Tanguy Nef peut rêver d'un premier succès en Coupe du monde. Le Genevois a signé le 2e temps de la première manche du slalom nocturne de Madonna di Campiglio mercredi. Les écarts sont infimes.

La lutte pour la victoire s'annonce passionnante. Porteur du dossard 21, le Finlandais Eduard Hallberg a mis tout le monde d'accord en prenant les commandes avec 0''16 d'avance sur Tanguy Nef et 0''23 sur Clément Noël (3e). Il n'en est pas à son coup d'essai, lui qui avait terminé 3e à Levi à la mi-novembre.

Mais tout sera possible sur le second tracé, à partir de 21h. Pas moins de 17 concurrents ont perdu moins d'une seconde sur le leader provisoire, le 6e Atle Lie McGrath pointant ainsi à 0''35. Parmi eux figure le champion du monde 2025 de la discipline, Loïc Meillard, 18e mais à seulement 0''87.

La pression sera par ailleurs grande tant sur les épaules d'Eduard Hallberg (22 ans), qui vise un premier succès sur le Cirque blanc, que sur celles de Tanguy Nef. A 29 ans, celui-ci affiche une 4e place comme meilleur résultat en Coupe du monde (à Wengen en janvier 2025).

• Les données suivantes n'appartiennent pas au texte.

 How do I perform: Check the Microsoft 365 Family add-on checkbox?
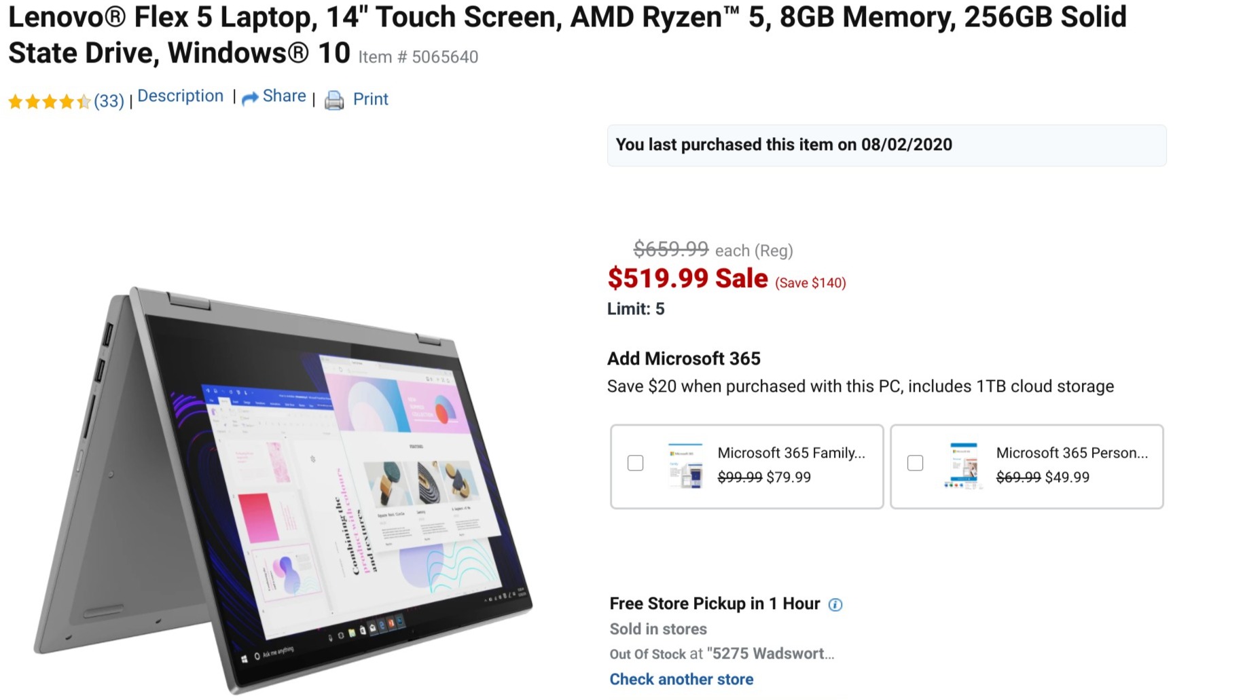click(x=636, y=462)
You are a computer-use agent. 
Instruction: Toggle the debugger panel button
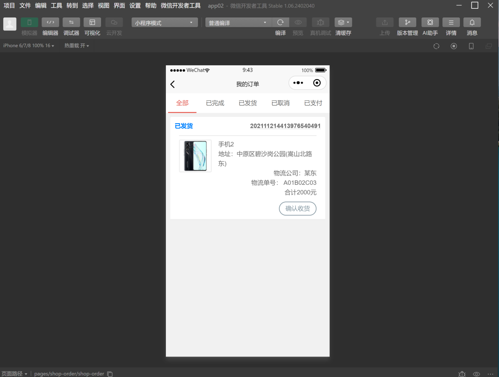pyautogui.click(x=71, y=22)
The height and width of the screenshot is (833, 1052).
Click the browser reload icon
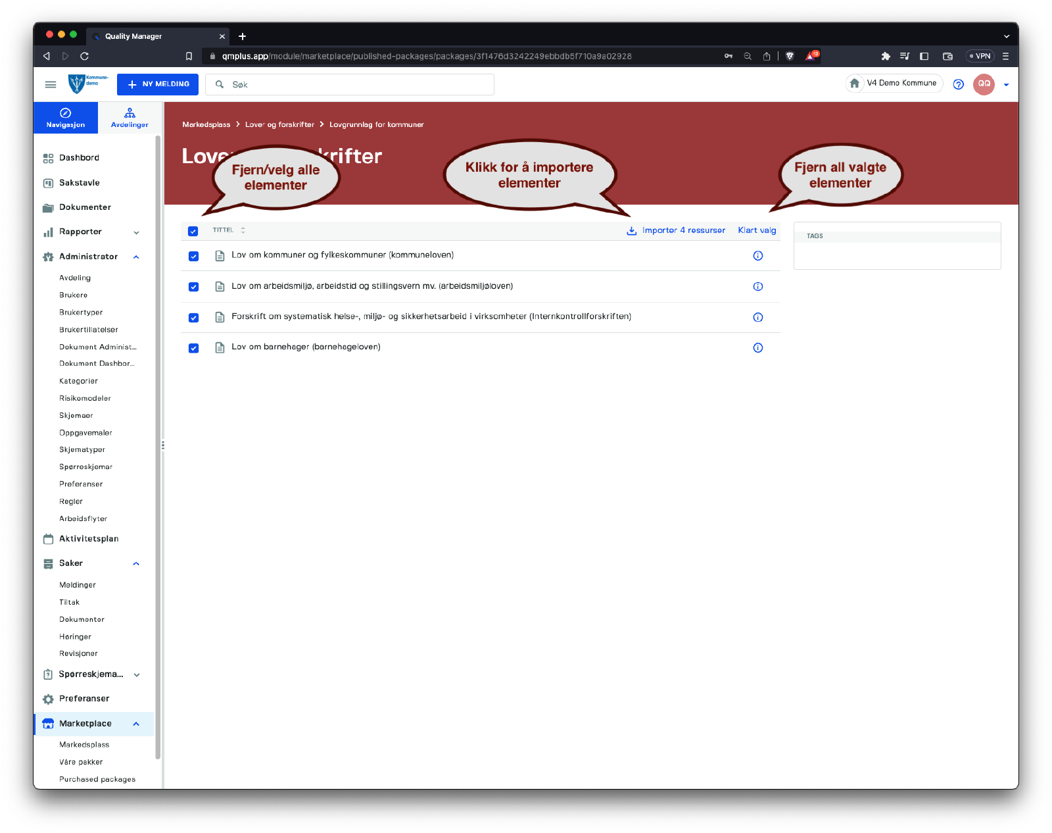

Trois fois vainqueur sur cette piste (2018, 2020, 2022), Daniel Yule a pour sa part payé cher une grosse faute commise sur le bas du parcours. Le Valaisan, 21e à 1''33, sera néanmoins de la partie en deuxième manche. Marc Rochat (30e) s'est également qualifié, de justesse, mais pas Luca Aerni (32e).